Os olhos vidrados da Mimosa, posso esquecer? Com os
dois cavalos e as cordas conseguimos puxar minha vaquinha para cima do
barranco. Ela quis pular, dizia o Juvenal, uma coisa que eu já tinha percebido.
O pasto mais viçoso do outro lado. Mas não alcançou o barranco do lado de lá.
Ainda tivemos de ajudar empurrando por trás.
Ele, meu vizinho, desabalou com seu baio, para as
vasilhas e ferramentas, enquanto fiquei ali sozinho, tirando o couro sem
segurar o choro. Ela ainda quente perdendo sua cobertura preta e marrom.

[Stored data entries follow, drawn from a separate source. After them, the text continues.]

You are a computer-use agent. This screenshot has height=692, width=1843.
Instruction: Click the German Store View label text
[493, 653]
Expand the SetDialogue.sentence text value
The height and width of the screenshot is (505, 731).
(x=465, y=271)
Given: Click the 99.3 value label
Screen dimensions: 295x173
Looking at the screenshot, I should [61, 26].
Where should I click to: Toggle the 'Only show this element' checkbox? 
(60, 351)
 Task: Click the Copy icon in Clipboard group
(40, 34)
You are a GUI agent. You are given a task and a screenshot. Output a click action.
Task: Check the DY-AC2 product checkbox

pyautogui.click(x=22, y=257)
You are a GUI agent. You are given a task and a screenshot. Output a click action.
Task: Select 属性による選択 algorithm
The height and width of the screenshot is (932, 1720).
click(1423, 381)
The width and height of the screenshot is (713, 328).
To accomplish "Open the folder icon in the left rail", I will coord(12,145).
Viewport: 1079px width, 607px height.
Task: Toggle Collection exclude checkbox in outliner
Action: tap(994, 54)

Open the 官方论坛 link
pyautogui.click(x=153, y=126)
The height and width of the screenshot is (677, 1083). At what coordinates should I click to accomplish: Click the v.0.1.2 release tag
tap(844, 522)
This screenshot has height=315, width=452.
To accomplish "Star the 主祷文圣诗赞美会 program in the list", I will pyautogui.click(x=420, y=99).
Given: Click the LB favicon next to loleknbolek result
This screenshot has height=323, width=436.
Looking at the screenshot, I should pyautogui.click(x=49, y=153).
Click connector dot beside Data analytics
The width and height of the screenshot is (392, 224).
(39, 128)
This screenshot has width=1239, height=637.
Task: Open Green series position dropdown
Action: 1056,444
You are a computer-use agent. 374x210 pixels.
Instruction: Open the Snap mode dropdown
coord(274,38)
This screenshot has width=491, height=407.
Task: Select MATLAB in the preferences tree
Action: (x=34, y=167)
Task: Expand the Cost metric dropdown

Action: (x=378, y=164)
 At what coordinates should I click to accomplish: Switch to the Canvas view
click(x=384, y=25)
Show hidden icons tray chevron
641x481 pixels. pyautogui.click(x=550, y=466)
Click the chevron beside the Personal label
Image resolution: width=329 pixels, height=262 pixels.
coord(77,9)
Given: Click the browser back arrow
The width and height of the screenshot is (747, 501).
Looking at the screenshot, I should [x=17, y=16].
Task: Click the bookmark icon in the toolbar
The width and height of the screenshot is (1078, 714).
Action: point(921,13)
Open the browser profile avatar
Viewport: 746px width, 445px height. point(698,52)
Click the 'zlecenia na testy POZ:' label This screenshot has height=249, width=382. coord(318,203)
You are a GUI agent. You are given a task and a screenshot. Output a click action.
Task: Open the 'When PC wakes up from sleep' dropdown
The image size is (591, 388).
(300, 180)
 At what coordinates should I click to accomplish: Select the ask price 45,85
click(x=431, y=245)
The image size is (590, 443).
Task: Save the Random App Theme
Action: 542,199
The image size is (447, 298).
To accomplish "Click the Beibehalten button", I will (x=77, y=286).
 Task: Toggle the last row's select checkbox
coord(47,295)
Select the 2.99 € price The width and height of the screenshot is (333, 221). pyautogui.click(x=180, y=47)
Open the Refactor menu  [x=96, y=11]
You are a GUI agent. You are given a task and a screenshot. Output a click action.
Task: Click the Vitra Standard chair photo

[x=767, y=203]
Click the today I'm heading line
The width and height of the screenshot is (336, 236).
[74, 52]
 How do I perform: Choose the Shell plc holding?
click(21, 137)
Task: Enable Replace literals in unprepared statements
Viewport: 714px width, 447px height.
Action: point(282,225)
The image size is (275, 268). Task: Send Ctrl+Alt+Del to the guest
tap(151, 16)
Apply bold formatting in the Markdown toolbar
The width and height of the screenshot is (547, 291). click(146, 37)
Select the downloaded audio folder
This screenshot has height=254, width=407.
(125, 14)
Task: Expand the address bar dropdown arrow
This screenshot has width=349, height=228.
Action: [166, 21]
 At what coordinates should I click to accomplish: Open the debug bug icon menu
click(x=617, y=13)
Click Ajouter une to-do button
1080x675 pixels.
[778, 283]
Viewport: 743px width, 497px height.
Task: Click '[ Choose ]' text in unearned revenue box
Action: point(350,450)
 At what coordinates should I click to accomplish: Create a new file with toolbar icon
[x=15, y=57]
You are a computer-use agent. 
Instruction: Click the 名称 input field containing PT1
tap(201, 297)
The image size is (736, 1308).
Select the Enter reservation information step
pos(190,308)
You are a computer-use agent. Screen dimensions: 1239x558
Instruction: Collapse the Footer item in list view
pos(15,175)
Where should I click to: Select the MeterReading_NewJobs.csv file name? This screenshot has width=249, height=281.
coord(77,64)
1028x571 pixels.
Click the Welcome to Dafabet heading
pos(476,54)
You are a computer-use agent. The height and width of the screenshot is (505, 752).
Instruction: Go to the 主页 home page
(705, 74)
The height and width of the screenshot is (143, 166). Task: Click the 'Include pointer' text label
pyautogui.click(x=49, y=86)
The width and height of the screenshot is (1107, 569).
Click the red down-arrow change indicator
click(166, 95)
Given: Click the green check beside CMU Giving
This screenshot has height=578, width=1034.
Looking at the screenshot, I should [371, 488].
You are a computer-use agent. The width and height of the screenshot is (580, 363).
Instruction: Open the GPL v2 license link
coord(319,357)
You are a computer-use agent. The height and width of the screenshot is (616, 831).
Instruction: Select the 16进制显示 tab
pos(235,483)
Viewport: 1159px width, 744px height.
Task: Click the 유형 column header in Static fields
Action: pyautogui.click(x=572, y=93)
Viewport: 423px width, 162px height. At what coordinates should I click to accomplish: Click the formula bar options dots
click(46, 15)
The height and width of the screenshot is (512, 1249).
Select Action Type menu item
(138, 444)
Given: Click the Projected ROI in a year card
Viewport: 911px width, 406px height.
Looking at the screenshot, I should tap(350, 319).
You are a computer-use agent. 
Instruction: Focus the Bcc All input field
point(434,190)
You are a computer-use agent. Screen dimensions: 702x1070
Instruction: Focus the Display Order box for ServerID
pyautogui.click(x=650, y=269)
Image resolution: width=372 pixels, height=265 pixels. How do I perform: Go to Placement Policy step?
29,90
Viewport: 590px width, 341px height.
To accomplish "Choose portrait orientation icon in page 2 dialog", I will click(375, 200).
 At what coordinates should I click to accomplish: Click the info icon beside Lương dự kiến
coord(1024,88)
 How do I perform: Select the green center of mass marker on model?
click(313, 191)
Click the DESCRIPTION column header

Como
um cobertor.
Quando ele voltou com mais gente e vasilhame, a
Mimosa já estava fora de seu couro.
E eu que tinha botado toda minha esperança nesta
vaquinha, boa parideira, bezerros que ia criando, nos tempos, me arrumando com
a família, os rendimentos crescentes. E ela parecia entender meu pensamento,
amiga do jeito que se pôs. Agora, o que é que eu tinha? Bastante carne, e
outros apetrechos necessários a um vivente: os de dentro.
O Sol já estava a ponto de sumir quando veio a
carroça e carregou com tudo para cima, aqui em casa. Tudo salgado, retalhado,
repartido nas caixas, bacias e gamelas. Era muita carne, além dos miúdos e
outras partes.
Quem inventou o churrasco, como se vê, foi minha
mulher, esta daí, achando difícil guardar sozinha tantos quilos: os espaços.
Alguns devem estar estranhando as lágrimas, que eu
não posso esconder. Eles comem com bom apetite, mas pra mim isso é impossível.
Seria como me botar a mastigar alguém da família: não sou canibal.